Home Invites Blogs Careers Chat Events Forums Groups Members News Photos Polls Videos
Home > Blogs > Post Content

Washington Post: Democrat Kendrick Meek facing uphill battle in Florida Senate race (635 hits)

www.washingtonpost.com/wp-dyn/content/article/2010/07/31/AR2010073102679.html

MIAMI -- In a year of the unconventional candidate and in a Florida Senate race filled with them, the by-the-book campaign of Democrat Kendrick Meek has left the congressman in such a precarious spot that he might not even make it out of his own party's primary.

Already the forgotten man in an expected three-way race with "tea party" darling Marco Rubio and newly independent Gov. Charlie Crist, Meek faces a formidable last-minute challenge for the Democratic nomination from investor Jeff Greene.
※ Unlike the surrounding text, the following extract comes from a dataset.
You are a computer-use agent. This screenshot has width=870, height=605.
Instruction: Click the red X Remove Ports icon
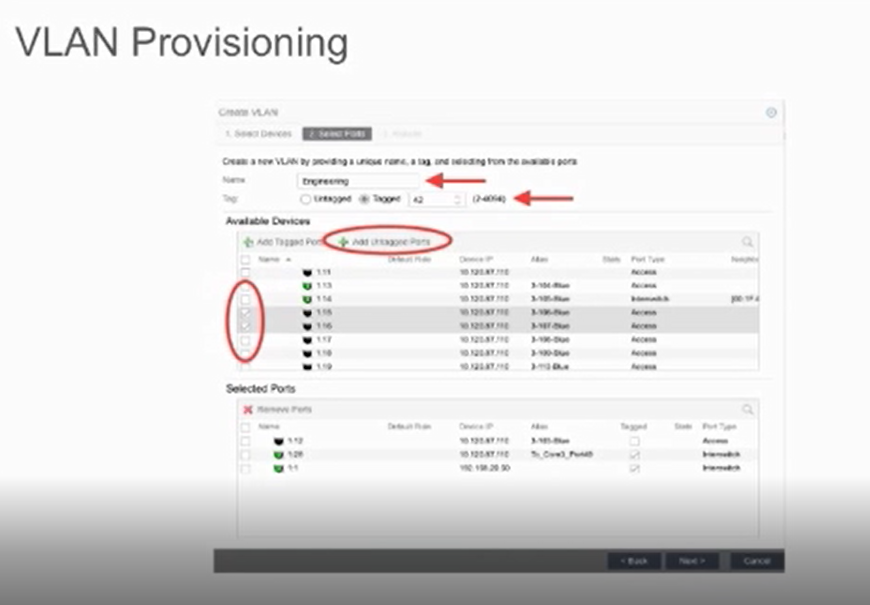(x=247, y=410)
Polls suggest Meek could lose the Aug. 24 primary in this state battered by foreclosures to a man who made billions betting that Americans would default on their mortgages.

"Jeff Greene has come in with giant size-12 boots and stomped all over Kendrick," said Rick Wilson, a Republican consultant who worked for Crist 12 years ago but is not involved in this year's campaign. "Greene is just killing him in the mail, on television. You can't do a Google search about the Senate race without a Jeff Greene ad popping up."
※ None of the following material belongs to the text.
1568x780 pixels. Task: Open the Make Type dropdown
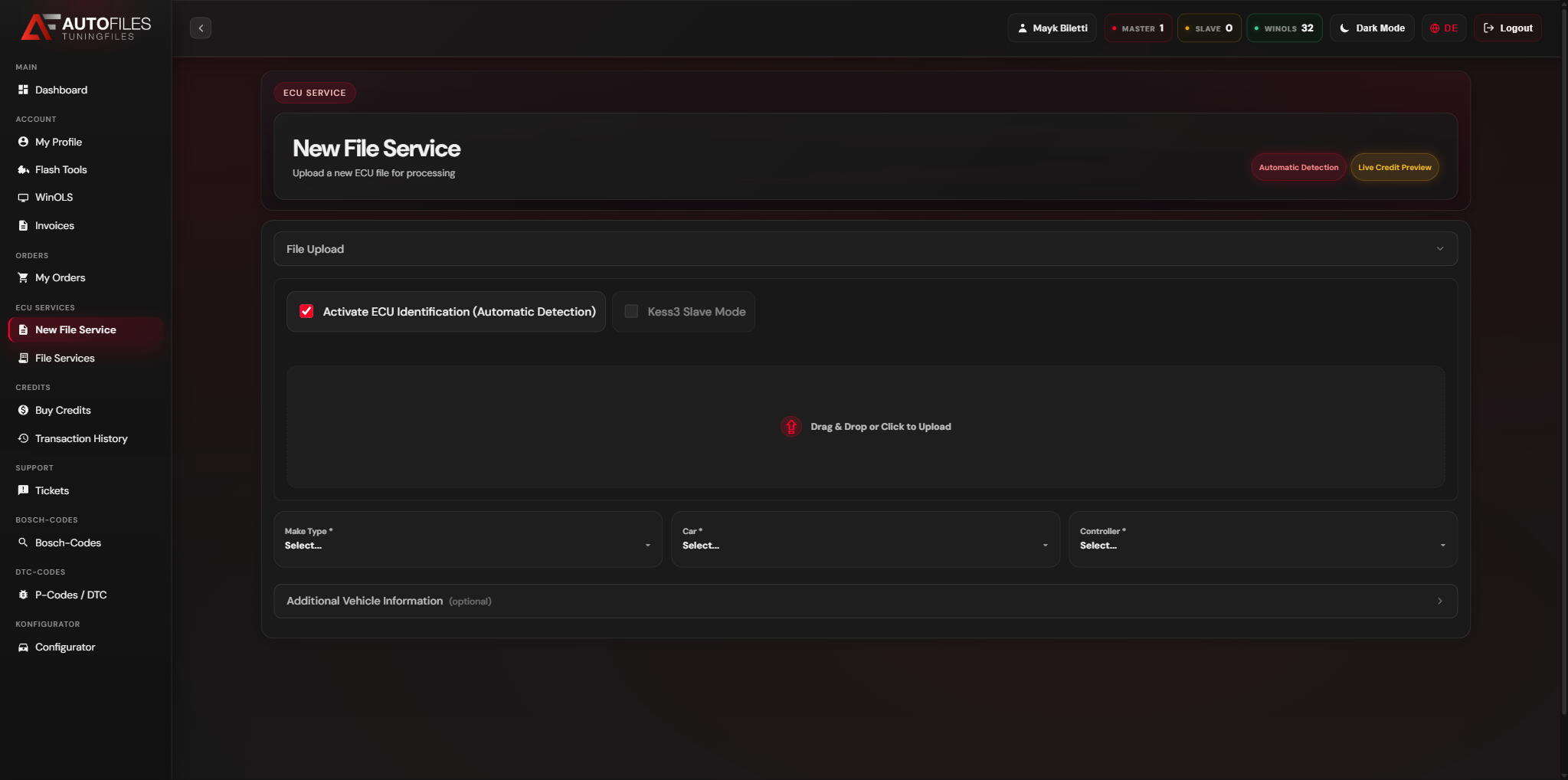click(x=467, y=539)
Meek responded last week with a television ad that amounts to an all-out assault on Greene's character, accusing the onetime Republican of "betting on suffering" and being a man who "helped fuel the economic meltdown."

Meek, 43, is not without advantages. He has a compelling story and a prominent family name, enjoys the backing of the state Democratic Party and has a close relationship with former president Bill Clinton, who has held five fundraisers for Meek and is planning to headline a rally in the closing days of the primary.

A native of inner-city Miami and son of Florida's first black congresswoman, Meek worked as an airport skycap and a state trooper after attending Florida A&M University on a football scholarship. In a state where the economy is reeling, Meek says he understands folks who are hurting, as the only candidate who has punched a clock to earn a wage.

As Meek stumps across South Florida, he also points out that he has overcome adversity in a way few know about.

Meek is dyslexic -- so severely that he nearly flunked out of the trooper academy because he confused numbers on the math test, that instead of reading a briefing book he listens to an aide every morning talk about the news, and that as a Senate candidate he never delivers a speech from notes, for fear of tripping over the words.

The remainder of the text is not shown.